- Objective
In the material below, copy everything from the line containing "[Toggle navigation] (517, 28)" down to the line containing "Mediadaten (199, 2174)", with both of those lines included. Leave the pictures out of your copy.

(Click-target data)
***

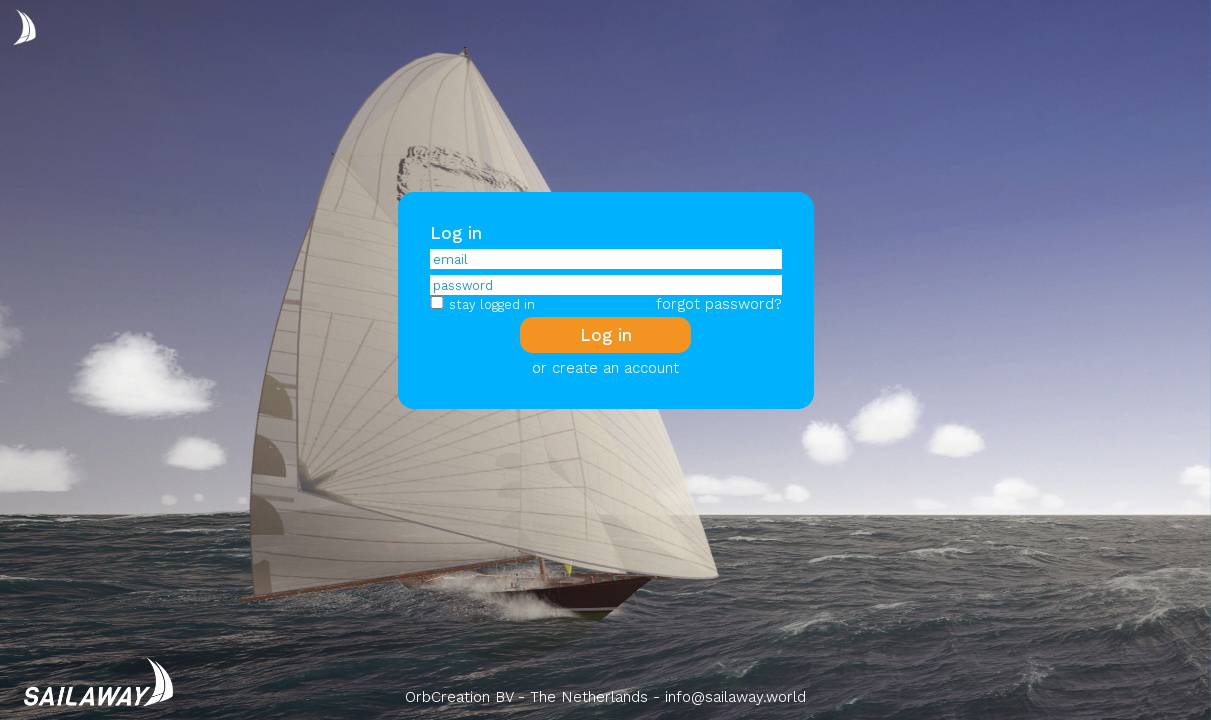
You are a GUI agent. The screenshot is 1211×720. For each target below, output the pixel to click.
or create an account (605, 368)
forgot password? (719, 304)
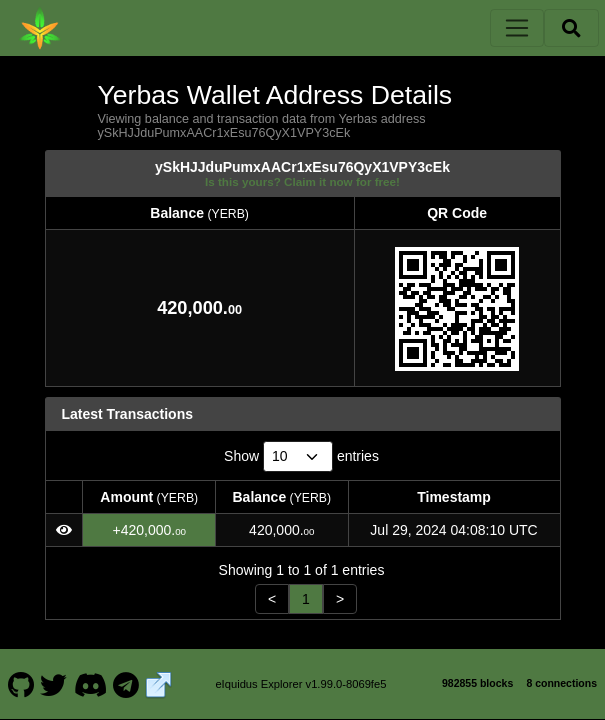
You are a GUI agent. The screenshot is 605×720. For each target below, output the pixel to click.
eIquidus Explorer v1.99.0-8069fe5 (300, 684)
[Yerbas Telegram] (126, 684)
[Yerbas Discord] (90, 684)
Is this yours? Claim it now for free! (302, 181)
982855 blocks (477, 683)
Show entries (301, 456)
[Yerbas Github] (20, 684)
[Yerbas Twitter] (54, 684)
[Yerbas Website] (159, 684)
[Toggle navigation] (517, 28)
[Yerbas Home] (40, 28)
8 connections (561, 683)
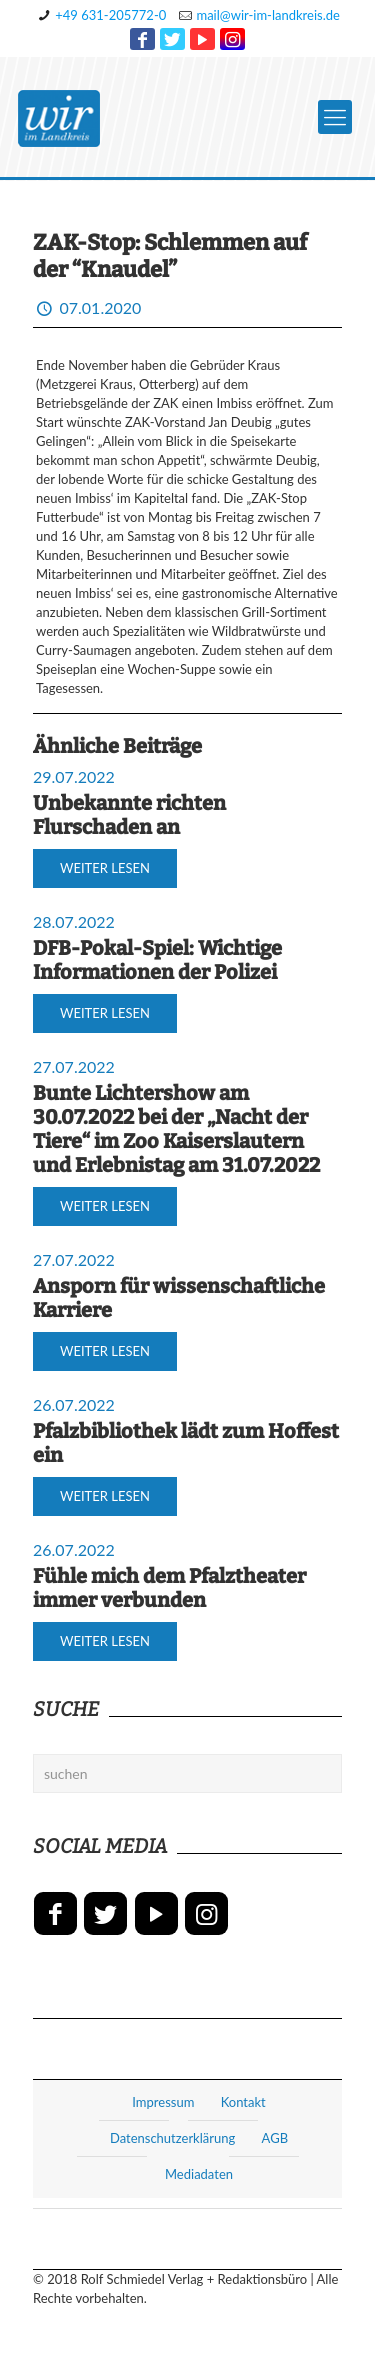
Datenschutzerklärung (172, 2138)
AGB (275, 2138)
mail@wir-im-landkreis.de (267, 15)
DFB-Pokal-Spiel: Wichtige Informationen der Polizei (157, 960)
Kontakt (243, 2102)
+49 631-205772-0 (110, 15)
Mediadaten (199, 2174)
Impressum (163, 2102)
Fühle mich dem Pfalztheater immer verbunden (169, 1588)
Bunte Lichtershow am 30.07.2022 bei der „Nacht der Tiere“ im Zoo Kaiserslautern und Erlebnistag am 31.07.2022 (176, 1129)
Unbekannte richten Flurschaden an (129, 815)
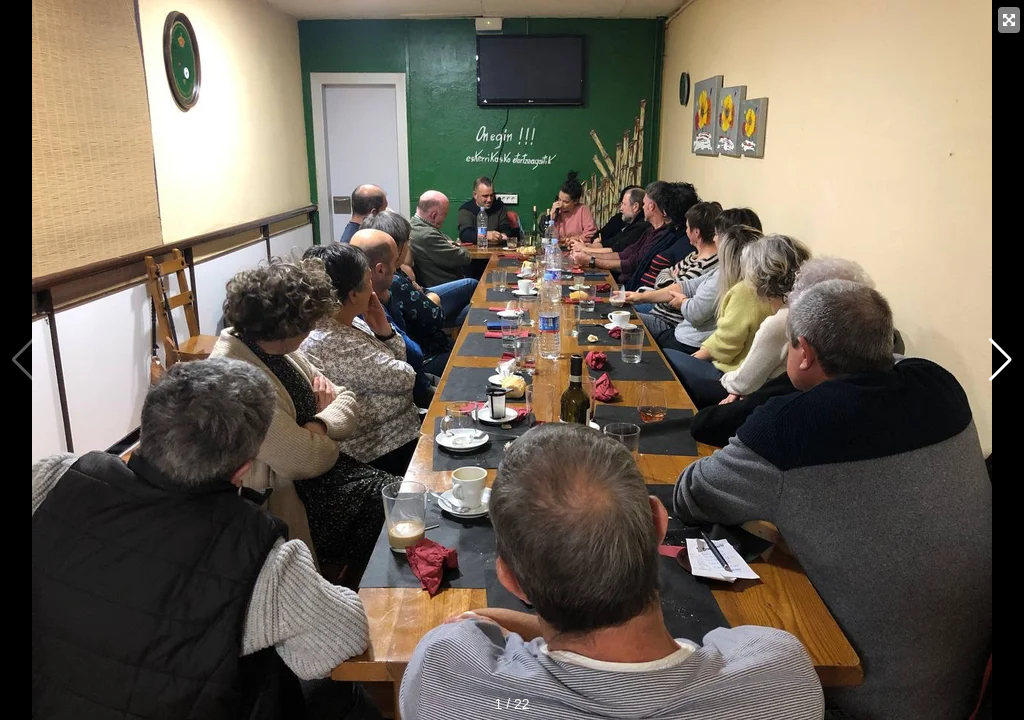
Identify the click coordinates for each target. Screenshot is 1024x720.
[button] (1000, 360)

***

- Final answer
[Toggle navigation] (517, 28)
[Yerbas Home] (40, 28)
8 connections (561, 683)
Datenschutzerklärung (172, 2138)
AGB (275, 2138)
mail@wir-im-landkreis.de (267, 15)
DFB-Pokal-Spiel: Wichtige Informationen der Polizei (157, 960)
Kontakt (243, 2102)
+49 631-205772-0 (110, 15)
Mediadaten (199, 2174)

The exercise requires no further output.